Collected data entries

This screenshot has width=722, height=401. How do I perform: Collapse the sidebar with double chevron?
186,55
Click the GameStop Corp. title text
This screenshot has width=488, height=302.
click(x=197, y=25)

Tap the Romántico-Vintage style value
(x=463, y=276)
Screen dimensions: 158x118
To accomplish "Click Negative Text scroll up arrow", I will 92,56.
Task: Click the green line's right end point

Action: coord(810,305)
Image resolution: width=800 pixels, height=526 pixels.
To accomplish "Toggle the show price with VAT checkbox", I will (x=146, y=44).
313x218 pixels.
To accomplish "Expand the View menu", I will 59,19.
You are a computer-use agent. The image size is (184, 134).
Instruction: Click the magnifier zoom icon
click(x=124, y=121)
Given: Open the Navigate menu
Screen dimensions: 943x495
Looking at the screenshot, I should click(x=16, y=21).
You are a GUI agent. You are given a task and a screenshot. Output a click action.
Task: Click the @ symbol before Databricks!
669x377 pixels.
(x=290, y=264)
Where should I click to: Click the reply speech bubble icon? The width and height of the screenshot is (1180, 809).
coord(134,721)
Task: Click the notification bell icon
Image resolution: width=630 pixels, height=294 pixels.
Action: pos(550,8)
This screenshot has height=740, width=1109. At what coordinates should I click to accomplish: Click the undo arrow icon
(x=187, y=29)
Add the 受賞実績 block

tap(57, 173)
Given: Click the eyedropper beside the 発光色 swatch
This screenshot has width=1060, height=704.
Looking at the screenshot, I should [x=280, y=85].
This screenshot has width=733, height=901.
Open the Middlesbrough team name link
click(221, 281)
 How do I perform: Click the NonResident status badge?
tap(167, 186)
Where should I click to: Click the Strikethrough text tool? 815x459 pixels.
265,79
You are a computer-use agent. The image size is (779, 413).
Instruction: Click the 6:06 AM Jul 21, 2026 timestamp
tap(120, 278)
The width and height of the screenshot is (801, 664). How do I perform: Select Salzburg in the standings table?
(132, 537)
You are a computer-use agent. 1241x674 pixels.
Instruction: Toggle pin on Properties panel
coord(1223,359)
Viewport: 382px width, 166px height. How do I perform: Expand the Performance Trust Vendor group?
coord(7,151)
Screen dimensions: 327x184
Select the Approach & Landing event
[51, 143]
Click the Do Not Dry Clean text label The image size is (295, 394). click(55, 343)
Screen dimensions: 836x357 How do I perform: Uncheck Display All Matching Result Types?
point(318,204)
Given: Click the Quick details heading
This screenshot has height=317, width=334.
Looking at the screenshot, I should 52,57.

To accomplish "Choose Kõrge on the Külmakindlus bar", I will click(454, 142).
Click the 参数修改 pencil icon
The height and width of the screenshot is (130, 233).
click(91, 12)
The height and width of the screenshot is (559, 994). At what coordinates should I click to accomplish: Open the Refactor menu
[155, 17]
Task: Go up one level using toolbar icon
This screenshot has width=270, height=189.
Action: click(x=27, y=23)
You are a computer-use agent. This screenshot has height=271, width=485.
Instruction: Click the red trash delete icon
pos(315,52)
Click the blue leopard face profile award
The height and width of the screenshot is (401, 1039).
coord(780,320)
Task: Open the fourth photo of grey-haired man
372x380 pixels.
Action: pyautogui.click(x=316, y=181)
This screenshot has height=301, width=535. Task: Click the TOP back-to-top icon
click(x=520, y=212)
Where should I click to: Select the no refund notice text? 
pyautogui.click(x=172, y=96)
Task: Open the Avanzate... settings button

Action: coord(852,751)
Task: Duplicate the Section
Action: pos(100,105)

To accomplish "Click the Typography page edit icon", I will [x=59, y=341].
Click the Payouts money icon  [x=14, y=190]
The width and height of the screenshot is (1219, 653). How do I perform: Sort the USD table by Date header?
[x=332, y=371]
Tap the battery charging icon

■ **The task**: Every entry should be duplicated exactly as written.

■ **Output of the task**:
This screenshot has width=722, height=401. How do I perform: Collapse the sidebar with double chevron?
186,55
Click the GameStop Corp. title text
This screenshot has width=488, height=302.
click(x=197, y=25)

Tap the Romántico-Vintage style value
(x=463, y=276)
Screen dimensions: 158x118
To accomplish "Click Negative Text scroll up arrow", I will 92,56.
Task: Click the green line's right end point

Action: coord(810,305)
Image resolution: width=800 pixels, height=526 pixels.
To accomplish "Toggle the show price with VAT checkbox", I will (x=146, y=44).
313x218 pixels.
To accomplish "Expand the View menu", I will 59,19.
You are a computer-use agent. The image size is (184, 134).
Instruction: Click the magnifier zoom icon
click(x=124, y=121)
Given: Open the Navigate menu
Screen dimensions: 943x495
Looking at the screenshot, I should click(x=16, y=21).
You are a GUI agent. You are given a task and a screenshot. Output a click action.
Task: Click the @ symbol before Databricks!
669x377 pixels.
(x=290, y=264)
Where should I click to: Click the reply speech bubble icon? The width and height of the screenshot is (1180, 809).
coord(134,721)
Task: Click the notification bell icon
Image resolution: width=630 pixels, height=294 pixels.
Action: pos(550,8)
This screenshot has height=740, width=1109. At what coordinates should I click to accomplish: Click the undo arrow icon
(x=187, y=29)
Add the 受賞実績 block

tap(57, 173)
Given: Click the eyedropper beside the 発光色 swatch
This screenshot has width=1060, height=704.
Looking at the screenshot, I should [x=280, y=85].
This screenshot has width=733, height=901.
Open the Middlesbrough team name link
click(221, 281)
 How do I perform: Click the NonResident status badge?
tap(167, 186)
Where should I click to: Click the Strikethrough text tool? 815x459 pixels.
265,79
You are a computer-use agent. The image size is (779, 413).
Instruction: Click the 6:06 AM Jul 21, 2026 timestamp
tap(120, 278)
The width and height of the screenshot is (801, 664). How do I perform: Select Salzburg in the standings table?
(132, 537)
You are a computer-use agent. 1241x674 pixels.
Instruction: Toggle pin on Properties panel
coord(1223,359)
Viewport: 382px width, 166px height. How do I perform: Expand the Performance Trust Vendor group?
coord(7,151)
Screen dimensions: 327x184
Select the Approach & Landing event
[51, 143]
Click the Do Not Dry Clean text label The image size is (295, 394). click(55, 343)
Screen dimensions: 836x357 How do I perform: Uncheck Display All Matching Result Types?
point(318,204)
Given: Click the Quick details heading
This screenshot has height=317, width=334.
Looking at the screenshot, I should 52,57.

To accomplish "Choose Kõrge on the Külmakindlus bar", I will click(454, 142).
Click the 参数修改 pencil icon
The height and width of the screenshot is (130, 233).
click(91, 12)
The height and width of the screenshot is (559, 994). At what coordinates should I click to accomplish: Open the Refactor menu
[155, 17]
Task: Go up one level using toolbar icon
This screenshot has width=270, height=189.
Action: click(x=27, y=23)
You are a computer-use agent. This screenshot has height=271, width=485.
Instruction: Click the red trash delete icon
pos(315,52)
Click the blue leopard face profile award
The height and width of the screenshot is (401, 1039).
coord(780,320)
Task: Open the fourth photo of grey-haired man
372x380 pixels.
Action: pyautogui.click(x=316, y=181)
This screenshot has height=301, width=535. Task: Click the TOP back-to-top icon
click(x=520, y=212)
Where should I click to: Select the no refund notice text? 
pyautogui.click(x=172, y=96)
Task: Open the Avanzate... settings button

Action: coord(852,751)
Task: Duplicate the Section
Action: pos(100,105)

To accomplish "Click the Typography page edit icon", I will [x=59, y=341].
Click the Payouts money icon  [x=14, y=190]
The width and height of the screenshot is (1219, 653). How do I perform: Sort the USD table by Date header?
[x=332, y=371]
Tap the battery charging icon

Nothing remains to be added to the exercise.